Subclasses of PretrainedEncoder should implement this method. We use this method to automatically choose the correct subclass to wrap different models.

Parameters:
  • model_name_or_path (str) – name of the model to wrap.

  • args (ModelArguments) – arguments that describe the model to wrap.

Return type:

bool

Returns:

True if this class can wrap the model, and false otherwise.

__init__(args, training_args=None, preprocess_only=False, **kwargs)

A generic wrapper that can be used with any model.

You can customize the pooling and normalization through model_args options. This wrapper does not do any custom formatting for queries and passages.
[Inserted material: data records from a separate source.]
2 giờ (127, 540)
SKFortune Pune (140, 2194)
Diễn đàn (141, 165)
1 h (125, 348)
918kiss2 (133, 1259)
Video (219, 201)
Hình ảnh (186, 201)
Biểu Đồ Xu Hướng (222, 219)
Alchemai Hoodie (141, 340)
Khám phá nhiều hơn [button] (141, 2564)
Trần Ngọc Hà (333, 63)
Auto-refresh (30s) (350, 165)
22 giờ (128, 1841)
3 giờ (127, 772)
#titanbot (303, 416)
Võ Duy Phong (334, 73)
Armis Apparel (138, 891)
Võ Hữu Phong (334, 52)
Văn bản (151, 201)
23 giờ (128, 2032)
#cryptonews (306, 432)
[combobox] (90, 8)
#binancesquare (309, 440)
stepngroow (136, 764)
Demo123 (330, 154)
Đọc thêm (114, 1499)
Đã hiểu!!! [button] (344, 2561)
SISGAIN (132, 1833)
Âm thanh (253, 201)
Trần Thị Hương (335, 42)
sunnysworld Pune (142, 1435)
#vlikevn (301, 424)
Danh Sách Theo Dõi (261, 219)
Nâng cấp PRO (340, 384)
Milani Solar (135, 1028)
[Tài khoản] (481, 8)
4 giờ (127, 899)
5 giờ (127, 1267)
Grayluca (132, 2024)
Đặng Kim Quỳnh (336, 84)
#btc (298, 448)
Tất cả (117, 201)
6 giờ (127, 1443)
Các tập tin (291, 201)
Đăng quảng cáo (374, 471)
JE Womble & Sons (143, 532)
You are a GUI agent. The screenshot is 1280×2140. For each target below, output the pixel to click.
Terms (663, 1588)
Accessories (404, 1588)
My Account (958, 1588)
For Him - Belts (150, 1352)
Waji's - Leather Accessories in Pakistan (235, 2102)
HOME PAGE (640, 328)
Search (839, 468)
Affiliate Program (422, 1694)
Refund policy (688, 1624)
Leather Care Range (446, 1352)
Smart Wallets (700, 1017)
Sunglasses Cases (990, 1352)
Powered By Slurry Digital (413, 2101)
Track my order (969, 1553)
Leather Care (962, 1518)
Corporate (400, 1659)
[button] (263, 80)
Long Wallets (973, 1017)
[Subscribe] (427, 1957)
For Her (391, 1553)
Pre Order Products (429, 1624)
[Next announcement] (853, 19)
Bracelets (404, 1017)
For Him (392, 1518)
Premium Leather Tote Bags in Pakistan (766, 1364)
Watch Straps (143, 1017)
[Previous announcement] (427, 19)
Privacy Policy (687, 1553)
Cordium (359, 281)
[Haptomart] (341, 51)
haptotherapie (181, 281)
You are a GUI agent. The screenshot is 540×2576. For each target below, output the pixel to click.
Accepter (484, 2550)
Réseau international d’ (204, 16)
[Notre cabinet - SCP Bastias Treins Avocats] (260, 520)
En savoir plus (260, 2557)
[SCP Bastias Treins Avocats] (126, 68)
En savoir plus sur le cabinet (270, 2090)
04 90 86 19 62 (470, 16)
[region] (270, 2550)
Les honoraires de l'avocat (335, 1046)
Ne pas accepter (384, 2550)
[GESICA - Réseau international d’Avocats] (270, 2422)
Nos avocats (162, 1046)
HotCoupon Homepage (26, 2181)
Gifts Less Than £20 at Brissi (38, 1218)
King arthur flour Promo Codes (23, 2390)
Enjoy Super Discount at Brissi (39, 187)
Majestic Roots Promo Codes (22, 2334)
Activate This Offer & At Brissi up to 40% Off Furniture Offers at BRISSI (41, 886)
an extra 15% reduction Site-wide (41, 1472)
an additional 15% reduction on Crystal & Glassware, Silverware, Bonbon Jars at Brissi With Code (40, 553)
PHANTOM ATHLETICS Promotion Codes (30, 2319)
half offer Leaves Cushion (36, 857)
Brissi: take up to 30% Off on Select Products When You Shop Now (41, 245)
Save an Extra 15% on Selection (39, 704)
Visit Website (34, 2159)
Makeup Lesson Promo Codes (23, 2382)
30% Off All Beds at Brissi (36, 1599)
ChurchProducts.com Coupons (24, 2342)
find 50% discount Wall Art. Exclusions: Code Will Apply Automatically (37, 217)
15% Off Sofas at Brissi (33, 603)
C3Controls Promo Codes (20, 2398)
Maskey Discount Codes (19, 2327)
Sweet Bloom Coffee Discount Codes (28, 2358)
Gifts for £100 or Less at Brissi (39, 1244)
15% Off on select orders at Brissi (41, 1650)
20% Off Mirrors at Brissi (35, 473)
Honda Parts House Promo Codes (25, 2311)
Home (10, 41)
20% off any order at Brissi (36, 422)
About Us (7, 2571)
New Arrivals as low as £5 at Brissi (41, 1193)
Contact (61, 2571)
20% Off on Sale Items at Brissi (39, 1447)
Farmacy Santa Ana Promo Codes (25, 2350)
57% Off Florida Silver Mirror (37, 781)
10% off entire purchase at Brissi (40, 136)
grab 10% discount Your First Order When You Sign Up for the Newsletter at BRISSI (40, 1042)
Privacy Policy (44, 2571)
It just returns the main text (prefix by the title if available).

Parameters:
  • args (ModelArguments) – config for instantiating the model

  • training_args (TrainingArguments) – Not used by this wrapper.

  • preprocess_only (bool) – If True, do not load model parameteres and only provide methods and attributes necessary for pre-processing the input data.

  • **kwargs – passed to transformers.AutoModel.from_pretrained.

encode(inputs)

calculate the embeddings for tokenized input.

Return type:

Tensor

format_query(text, **kwargs)

Format the query before passing it to tokenizer.

You can also ask for other parameters like dataset_name for example if your model uses different formatting for different datasets like intfloat/e5-mistral-7b-instruct

Return type:

str

format_passage(text, title=None, **kwargs)

Format the passage before passing it to tokenizer.

You can also ask for other parameters like dataset_name for example if your model uses different formatting for different datasets like intfloat/e5-mistral-7b-instruct

Return type:

str

save_pretrained(*args, **kwargs)

Save model parameters.

It should replicate the signature and behavior of transformers.PreTrainedModel.save_pretrained.